Maka dari itu, jiwa merupakan landasan penting bagi pelaksanaan pendidikan. Pendidikan tanpa pengetahuan psikologi laksana pekerja tanpa pijakan. Dengan demikian teori psikologi perlu diaplikasikan dalam proses pendidikan. Dalam hal ini Ibn Miskawaih adalah orang yang pertama kali melanadaskan pendidikan pengetahuan psikologi.
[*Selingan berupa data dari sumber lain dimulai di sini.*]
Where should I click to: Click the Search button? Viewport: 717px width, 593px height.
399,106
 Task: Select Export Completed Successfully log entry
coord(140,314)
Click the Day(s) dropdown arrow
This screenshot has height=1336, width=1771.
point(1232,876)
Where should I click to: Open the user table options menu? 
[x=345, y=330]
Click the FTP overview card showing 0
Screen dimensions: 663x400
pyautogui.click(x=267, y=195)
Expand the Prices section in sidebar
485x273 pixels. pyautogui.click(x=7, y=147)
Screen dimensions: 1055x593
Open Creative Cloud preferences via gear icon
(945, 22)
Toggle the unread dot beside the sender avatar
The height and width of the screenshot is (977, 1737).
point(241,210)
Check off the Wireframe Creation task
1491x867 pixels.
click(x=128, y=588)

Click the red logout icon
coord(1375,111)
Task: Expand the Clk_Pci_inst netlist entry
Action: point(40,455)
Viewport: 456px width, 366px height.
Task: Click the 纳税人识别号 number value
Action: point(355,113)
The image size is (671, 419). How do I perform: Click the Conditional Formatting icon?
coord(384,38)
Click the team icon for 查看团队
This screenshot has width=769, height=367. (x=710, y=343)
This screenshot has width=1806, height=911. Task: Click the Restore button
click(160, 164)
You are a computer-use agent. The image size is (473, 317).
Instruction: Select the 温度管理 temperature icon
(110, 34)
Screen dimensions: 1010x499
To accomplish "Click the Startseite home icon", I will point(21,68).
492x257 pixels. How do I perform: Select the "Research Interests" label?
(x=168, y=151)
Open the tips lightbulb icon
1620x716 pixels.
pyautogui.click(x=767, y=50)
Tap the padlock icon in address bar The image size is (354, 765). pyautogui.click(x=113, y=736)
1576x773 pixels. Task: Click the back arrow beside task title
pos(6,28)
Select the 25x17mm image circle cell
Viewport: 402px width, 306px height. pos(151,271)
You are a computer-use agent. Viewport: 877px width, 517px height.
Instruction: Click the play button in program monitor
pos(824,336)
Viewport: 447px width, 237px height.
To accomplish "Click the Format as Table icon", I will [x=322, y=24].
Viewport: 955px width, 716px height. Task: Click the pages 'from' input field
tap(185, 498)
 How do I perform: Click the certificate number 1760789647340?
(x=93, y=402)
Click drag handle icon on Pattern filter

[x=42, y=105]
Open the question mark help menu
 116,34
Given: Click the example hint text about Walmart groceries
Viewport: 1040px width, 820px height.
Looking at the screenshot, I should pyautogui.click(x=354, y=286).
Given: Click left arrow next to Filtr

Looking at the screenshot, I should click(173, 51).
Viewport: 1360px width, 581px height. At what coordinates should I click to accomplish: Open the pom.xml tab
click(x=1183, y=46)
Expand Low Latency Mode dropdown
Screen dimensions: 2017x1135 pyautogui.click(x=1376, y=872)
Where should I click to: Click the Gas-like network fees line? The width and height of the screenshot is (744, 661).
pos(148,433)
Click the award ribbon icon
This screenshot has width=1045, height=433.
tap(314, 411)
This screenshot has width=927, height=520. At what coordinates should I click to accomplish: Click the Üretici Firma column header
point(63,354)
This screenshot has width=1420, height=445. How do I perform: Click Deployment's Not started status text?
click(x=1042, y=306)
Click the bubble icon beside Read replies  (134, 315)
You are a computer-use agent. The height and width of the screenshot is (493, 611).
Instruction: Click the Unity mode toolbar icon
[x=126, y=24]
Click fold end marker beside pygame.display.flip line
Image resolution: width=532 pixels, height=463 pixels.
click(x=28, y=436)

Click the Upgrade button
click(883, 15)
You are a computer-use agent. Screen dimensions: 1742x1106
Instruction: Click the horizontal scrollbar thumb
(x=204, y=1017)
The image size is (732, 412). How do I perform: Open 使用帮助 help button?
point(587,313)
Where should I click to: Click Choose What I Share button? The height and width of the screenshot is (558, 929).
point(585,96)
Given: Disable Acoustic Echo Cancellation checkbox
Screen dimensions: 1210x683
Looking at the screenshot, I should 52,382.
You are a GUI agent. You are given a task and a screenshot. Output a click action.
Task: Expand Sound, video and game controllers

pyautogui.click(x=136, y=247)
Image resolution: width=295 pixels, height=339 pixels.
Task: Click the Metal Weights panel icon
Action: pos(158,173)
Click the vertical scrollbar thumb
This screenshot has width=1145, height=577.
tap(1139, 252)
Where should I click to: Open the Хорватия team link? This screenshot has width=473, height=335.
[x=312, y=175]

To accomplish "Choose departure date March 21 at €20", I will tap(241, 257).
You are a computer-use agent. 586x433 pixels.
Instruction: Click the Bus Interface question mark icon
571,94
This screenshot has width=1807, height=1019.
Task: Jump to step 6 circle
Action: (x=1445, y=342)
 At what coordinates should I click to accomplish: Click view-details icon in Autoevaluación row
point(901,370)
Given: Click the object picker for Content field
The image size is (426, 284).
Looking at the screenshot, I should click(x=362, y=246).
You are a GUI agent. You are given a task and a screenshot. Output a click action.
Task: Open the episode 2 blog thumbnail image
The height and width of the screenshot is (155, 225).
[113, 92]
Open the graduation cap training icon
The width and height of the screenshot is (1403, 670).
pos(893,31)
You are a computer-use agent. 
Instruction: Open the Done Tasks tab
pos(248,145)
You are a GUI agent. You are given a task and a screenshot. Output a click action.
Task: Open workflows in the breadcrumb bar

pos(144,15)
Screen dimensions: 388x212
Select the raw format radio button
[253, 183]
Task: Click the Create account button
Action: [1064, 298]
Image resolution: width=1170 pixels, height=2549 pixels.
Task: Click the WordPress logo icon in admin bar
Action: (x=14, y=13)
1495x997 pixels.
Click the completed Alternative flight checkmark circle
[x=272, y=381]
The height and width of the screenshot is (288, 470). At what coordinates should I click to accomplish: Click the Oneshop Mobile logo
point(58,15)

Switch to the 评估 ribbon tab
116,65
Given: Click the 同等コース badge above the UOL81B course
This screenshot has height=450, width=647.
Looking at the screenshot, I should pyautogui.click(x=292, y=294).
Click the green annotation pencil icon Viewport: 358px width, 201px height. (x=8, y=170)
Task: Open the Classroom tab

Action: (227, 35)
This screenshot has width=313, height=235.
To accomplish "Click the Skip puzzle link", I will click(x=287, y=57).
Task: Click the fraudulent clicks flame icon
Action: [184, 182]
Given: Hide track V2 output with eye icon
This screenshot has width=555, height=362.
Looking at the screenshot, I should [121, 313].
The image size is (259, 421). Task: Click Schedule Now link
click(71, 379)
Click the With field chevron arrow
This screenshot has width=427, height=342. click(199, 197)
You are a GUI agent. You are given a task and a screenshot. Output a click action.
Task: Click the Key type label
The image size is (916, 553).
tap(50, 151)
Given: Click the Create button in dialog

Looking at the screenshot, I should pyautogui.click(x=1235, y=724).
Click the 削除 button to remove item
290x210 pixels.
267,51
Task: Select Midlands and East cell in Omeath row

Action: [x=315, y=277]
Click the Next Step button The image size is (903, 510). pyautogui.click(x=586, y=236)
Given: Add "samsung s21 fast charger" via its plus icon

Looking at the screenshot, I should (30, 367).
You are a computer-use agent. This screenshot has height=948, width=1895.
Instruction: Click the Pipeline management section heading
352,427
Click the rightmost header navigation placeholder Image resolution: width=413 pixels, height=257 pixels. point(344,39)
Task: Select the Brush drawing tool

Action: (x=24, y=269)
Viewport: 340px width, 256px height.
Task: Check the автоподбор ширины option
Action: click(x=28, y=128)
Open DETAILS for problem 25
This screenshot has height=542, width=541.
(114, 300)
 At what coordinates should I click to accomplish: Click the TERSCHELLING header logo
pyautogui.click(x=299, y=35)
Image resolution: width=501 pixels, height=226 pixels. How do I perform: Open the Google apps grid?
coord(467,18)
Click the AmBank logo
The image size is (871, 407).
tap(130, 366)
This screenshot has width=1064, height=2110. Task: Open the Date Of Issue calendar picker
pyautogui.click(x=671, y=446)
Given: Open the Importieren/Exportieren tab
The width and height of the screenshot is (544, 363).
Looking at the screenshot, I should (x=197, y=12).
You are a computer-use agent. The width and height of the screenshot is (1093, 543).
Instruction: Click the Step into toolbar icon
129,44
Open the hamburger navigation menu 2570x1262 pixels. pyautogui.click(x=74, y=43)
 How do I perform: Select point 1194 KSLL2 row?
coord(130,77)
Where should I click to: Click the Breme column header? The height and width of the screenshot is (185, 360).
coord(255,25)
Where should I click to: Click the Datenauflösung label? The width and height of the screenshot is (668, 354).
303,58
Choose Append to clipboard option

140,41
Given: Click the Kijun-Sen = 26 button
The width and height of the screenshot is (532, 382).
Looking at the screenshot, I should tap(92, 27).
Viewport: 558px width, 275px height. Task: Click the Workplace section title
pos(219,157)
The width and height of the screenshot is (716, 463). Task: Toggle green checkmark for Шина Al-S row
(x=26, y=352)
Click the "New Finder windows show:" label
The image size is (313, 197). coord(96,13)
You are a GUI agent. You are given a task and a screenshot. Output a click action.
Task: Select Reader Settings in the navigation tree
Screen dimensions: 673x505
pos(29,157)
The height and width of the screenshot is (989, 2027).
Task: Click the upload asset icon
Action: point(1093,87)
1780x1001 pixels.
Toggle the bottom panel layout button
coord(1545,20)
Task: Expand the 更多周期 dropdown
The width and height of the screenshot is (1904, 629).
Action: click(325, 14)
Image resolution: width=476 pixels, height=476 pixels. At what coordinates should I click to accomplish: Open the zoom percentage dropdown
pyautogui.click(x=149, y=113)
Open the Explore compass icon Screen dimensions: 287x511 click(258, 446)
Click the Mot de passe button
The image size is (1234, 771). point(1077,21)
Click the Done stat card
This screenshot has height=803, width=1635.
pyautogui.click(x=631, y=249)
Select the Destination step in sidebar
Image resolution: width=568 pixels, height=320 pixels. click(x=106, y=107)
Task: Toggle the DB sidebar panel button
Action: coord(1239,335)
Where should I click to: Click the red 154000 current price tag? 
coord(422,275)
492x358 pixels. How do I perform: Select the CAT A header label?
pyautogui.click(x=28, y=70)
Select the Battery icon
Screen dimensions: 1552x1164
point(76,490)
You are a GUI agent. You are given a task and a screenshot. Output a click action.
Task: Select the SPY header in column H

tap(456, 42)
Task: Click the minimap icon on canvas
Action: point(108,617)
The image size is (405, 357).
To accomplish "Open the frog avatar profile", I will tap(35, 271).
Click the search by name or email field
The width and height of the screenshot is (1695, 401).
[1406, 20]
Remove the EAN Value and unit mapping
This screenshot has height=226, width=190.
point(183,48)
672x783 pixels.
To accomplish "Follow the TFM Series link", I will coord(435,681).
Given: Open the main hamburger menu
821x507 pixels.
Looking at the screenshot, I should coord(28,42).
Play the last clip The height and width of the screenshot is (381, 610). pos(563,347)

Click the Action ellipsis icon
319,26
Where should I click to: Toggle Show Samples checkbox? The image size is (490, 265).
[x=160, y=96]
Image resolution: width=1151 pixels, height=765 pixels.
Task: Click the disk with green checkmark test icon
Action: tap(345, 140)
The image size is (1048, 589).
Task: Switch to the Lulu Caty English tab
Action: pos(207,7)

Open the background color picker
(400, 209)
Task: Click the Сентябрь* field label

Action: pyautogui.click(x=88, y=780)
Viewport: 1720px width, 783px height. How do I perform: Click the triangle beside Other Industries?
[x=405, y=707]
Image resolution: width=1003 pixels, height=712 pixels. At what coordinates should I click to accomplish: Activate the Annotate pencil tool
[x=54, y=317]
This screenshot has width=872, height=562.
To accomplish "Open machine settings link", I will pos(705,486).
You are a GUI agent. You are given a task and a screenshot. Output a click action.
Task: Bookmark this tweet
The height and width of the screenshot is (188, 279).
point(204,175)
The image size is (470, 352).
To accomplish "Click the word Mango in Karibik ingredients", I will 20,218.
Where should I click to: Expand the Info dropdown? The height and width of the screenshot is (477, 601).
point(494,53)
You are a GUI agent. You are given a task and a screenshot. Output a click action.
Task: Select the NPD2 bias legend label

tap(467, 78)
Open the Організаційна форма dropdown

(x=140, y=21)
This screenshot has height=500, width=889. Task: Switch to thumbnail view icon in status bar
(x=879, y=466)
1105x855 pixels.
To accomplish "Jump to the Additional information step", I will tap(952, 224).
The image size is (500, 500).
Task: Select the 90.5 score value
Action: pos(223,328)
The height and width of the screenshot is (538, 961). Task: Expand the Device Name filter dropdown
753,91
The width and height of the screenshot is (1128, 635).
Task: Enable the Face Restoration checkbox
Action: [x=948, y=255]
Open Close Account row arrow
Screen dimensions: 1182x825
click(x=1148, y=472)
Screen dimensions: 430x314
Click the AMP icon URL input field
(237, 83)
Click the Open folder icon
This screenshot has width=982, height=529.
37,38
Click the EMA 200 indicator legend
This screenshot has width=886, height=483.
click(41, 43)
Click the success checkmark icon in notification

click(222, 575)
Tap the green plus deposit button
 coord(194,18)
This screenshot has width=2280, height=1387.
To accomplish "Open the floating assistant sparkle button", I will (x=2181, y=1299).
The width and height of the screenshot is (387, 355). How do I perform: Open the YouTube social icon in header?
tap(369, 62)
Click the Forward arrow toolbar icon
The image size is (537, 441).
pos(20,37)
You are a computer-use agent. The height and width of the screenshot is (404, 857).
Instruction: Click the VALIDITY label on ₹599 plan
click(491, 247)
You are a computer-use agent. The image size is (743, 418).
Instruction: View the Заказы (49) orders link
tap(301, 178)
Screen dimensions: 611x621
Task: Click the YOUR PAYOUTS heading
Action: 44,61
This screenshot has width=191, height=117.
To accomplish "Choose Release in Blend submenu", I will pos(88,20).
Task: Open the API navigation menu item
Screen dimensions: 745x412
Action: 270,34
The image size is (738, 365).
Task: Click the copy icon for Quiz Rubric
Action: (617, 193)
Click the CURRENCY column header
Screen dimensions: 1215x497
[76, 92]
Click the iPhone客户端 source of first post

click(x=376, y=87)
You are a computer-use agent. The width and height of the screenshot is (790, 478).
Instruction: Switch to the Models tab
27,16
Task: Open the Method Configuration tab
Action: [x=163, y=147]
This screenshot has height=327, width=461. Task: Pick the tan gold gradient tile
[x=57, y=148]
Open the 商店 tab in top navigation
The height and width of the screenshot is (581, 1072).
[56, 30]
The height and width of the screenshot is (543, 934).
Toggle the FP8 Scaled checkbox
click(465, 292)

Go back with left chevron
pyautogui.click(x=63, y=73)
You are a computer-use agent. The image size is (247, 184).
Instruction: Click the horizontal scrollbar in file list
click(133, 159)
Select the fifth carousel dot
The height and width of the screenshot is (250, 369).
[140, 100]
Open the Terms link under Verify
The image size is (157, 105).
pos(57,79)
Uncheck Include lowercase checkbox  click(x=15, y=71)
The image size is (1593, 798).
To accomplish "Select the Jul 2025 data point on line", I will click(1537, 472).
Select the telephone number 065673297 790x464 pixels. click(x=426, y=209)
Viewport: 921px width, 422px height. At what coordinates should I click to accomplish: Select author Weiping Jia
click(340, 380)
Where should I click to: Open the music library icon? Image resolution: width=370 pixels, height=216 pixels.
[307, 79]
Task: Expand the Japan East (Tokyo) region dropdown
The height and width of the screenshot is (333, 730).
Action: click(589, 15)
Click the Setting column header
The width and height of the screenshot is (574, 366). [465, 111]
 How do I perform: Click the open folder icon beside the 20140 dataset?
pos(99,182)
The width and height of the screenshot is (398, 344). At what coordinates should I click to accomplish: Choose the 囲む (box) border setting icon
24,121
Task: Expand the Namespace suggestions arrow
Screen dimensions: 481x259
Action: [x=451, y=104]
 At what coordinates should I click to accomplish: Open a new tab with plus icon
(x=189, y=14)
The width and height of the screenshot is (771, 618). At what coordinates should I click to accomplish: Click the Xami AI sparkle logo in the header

Ia adalah printis psikologi pendidikan, dan layak disebut Bapak Psikologi Pendidikan.[5] 3)      Pendidikan AkhlakPendidikan akhlak yang dirumuskan Ibn Miskwaih adalah terwujudnya sikap batin yang mempu mendorong secara spontan untuk melahirkan semua perbuatan yang bernilai baik sehingga mencapai kesempurnaan dan memperoleh kebahagiaan sejati dan sempurnaan.
Sejalan dengan urain tersebut, Ibn Miskawaih menyebutkan tiga hal pokok yang dipahami sebagai materi pendidikan akhlak. Tiga hal pokok tersebut adalah
(1) hal-hal yang wajib bagi kebutuhan manusia,
(2) hal-hal yang wajib bagi jiwa, dan
(3) hal-hal yang wajib bagi hubunganya dengan sesama manusia.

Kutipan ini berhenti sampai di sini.